Dataset records:

*** Begin section ***

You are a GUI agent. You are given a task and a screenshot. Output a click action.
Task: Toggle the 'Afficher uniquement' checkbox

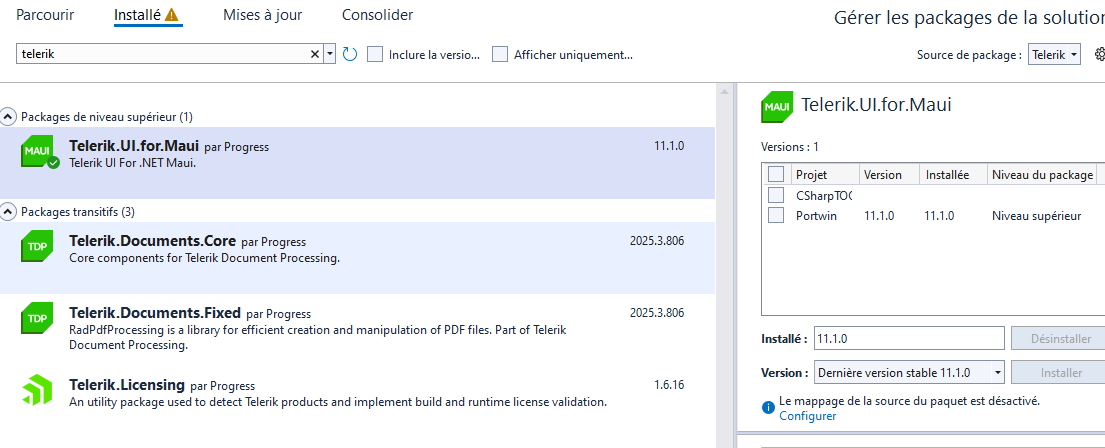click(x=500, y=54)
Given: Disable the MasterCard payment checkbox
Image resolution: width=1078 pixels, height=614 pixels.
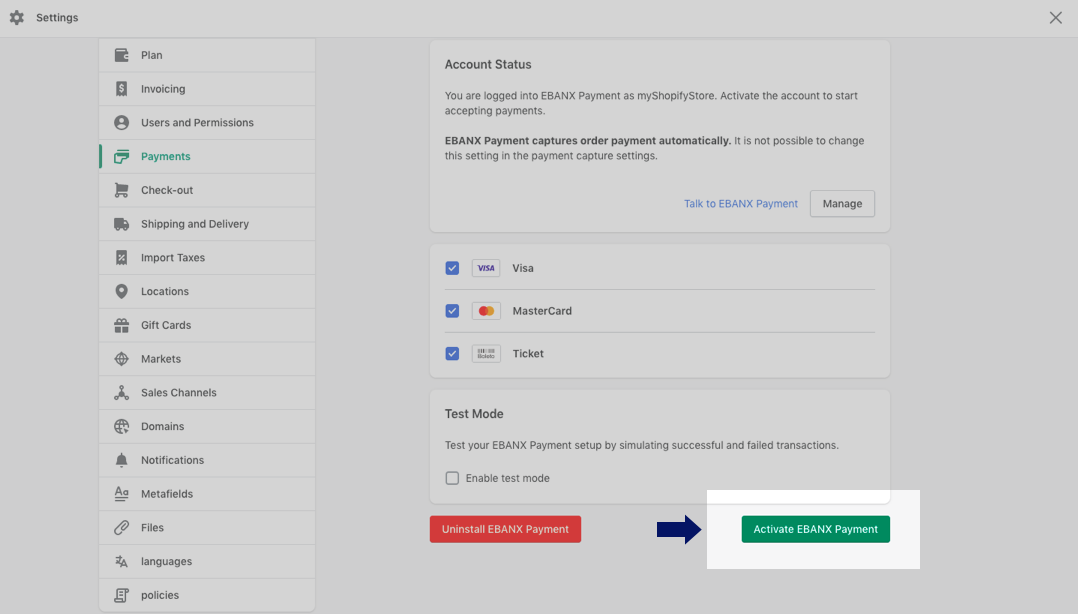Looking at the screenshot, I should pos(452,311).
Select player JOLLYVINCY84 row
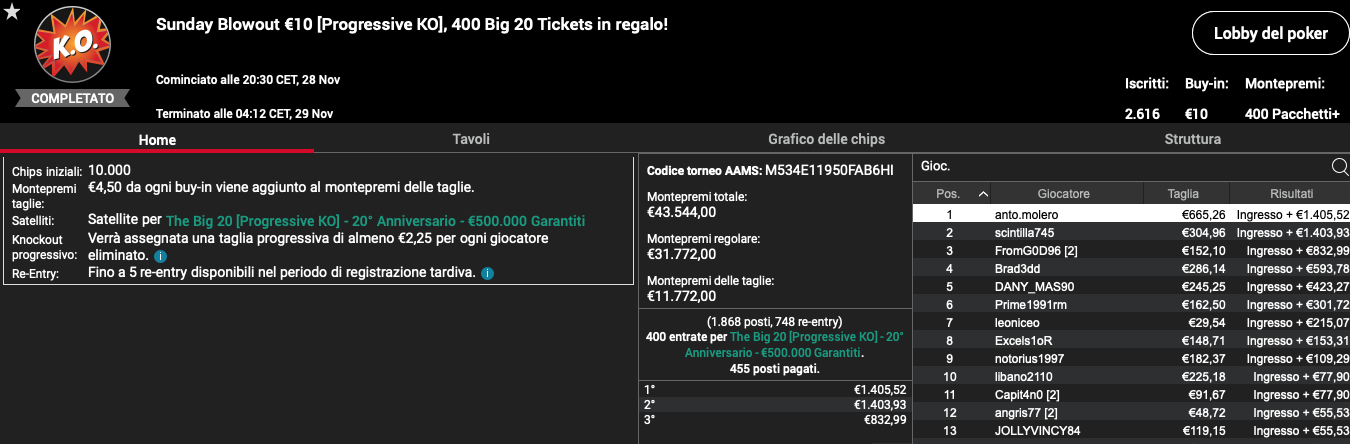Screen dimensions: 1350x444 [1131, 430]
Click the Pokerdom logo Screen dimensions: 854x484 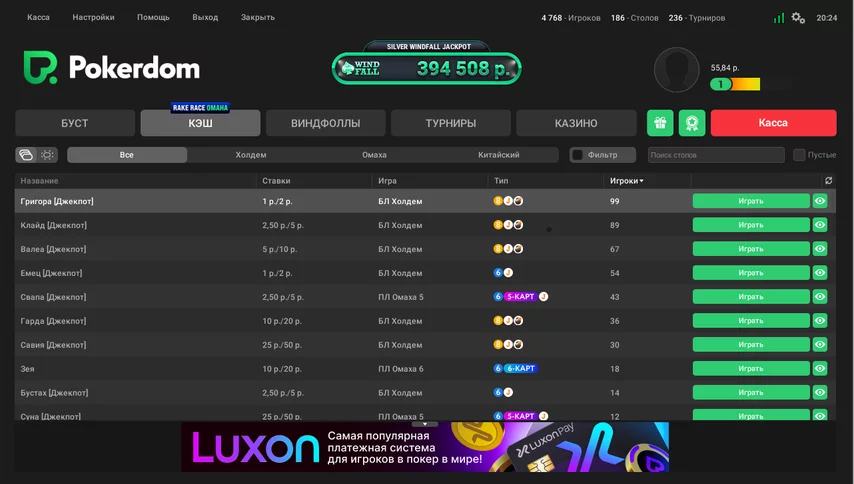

*** End section ***

TASK BRIEF:
Nothing but the lines from the one holding "Select player JOLLYVINCY84 row" through the final line of the records above belongs in the answer, each retyped exactly; omit the pictures.

TASK RESPONSE:
Select player JOLLYVINCY84 row
Screen dimensions: 1350x444 [1131, 430]
Click the Pokerdom logo Screen dimensions: 854x484 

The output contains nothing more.